▶ Assigned task: Please set down, exactly, the line with "Select the Cut" and all lines that follow it through the end of the records below.

▶ Data to use:
- - - - - - -

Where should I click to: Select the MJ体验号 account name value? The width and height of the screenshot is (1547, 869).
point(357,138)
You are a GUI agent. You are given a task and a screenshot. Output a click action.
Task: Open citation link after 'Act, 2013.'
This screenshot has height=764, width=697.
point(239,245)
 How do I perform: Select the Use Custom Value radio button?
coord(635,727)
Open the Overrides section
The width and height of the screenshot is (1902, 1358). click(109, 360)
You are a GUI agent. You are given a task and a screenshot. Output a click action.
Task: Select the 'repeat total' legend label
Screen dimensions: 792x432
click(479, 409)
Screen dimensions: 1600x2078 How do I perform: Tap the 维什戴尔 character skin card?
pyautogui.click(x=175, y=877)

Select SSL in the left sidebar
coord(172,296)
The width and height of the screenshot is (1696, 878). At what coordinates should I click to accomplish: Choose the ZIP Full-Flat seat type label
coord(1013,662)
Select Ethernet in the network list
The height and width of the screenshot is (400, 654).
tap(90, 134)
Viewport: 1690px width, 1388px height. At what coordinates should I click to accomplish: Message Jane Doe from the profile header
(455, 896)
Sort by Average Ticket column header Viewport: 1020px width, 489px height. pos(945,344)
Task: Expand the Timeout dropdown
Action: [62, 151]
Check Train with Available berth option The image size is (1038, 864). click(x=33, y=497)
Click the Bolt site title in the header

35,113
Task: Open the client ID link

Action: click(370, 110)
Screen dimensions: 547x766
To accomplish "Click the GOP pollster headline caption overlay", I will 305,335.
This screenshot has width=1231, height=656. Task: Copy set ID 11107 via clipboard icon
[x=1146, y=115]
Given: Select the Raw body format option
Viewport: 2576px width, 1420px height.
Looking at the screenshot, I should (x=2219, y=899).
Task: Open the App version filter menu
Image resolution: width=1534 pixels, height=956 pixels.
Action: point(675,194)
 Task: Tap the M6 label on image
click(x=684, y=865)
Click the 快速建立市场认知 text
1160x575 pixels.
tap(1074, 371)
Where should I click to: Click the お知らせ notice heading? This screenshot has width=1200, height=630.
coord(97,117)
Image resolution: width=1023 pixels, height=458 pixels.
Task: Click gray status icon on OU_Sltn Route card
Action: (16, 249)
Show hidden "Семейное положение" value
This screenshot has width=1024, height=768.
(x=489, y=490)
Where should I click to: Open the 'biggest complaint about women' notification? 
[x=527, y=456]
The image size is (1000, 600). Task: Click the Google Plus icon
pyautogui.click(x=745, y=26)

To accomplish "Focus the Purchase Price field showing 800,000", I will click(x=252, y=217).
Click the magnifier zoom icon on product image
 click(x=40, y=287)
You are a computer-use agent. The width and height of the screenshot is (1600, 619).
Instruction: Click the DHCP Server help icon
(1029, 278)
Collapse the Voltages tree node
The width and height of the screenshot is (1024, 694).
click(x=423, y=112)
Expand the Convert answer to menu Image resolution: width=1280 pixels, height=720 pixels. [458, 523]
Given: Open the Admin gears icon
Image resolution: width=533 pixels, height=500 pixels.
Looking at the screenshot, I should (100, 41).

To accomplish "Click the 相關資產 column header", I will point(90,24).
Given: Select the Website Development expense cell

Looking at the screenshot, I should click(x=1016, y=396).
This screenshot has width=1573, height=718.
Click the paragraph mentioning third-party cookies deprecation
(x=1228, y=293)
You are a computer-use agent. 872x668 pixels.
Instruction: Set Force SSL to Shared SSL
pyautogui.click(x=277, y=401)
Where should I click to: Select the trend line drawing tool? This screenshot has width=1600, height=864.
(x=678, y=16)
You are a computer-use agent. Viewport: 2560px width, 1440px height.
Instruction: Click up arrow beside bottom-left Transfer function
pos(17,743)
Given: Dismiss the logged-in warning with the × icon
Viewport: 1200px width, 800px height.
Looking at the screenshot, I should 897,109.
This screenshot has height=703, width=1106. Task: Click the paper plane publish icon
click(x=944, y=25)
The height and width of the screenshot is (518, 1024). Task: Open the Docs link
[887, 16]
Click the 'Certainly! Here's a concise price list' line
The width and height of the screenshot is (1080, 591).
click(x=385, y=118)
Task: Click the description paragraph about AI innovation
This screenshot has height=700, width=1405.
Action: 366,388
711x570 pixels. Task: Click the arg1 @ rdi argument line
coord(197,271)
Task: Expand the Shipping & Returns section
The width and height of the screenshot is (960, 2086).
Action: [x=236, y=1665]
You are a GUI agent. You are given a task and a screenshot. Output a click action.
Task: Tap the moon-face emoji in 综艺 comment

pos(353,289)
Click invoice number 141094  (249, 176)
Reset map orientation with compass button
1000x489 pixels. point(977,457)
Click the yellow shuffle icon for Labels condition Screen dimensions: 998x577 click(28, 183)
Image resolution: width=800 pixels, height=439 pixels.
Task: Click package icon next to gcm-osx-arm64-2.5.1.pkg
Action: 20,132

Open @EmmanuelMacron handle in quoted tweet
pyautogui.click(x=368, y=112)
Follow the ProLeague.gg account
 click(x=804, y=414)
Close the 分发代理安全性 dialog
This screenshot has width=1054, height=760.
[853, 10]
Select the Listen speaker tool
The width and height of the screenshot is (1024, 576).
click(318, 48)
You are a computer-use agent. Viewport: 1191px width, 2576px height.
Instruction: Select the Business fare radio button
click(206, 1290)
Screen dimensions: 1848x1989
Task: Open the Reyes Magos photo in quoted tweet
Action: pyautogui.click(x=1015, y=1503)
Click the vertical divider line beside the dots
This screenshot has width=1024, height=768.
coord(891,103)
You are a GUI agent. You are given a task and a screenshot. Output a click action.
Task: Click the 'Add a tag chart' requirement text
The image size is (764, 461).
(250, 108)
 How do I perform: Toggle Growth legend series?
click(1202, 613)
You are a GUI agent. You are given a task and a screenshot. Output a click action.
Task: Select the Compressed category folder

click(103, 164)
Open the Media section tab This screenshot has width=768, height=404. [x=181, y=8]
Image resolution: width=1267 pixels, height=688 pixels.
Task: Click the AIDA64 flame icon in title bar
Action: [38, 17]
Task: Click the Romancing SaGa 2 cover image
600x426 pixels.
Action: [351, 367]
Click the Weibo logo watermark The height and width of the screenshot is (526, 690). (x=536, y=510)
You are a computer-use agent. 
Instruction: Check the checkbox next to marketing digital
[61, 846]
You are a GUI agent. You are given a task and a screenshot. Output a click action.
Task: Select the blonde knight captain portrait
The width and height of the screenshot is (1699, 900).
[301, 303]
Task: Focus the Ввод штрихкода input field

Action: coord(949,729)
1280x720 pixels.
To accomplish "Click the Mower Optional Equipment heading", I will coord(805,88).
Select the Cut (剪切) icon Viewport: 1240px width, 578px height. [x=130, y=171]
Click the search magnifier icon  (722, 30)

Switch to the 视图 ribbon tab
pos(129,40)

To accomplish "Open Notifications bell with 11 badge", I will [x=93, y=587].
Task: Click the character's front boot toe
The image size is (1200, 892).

- - - - - - -

▶ Solution:
Select the Cut (剪切) icon Viewport: 1240px width, 578px height. [x=130, y=171]
Click the search magnifier icon  (722, 30)

Switch to the 视图 ribbon tab
pos(129,40)

To accomplish "Open Notifications bell with 11 badge", I will [x=93, y=587].
Task: Click the character's front boot toe
The image size is (1200, 892).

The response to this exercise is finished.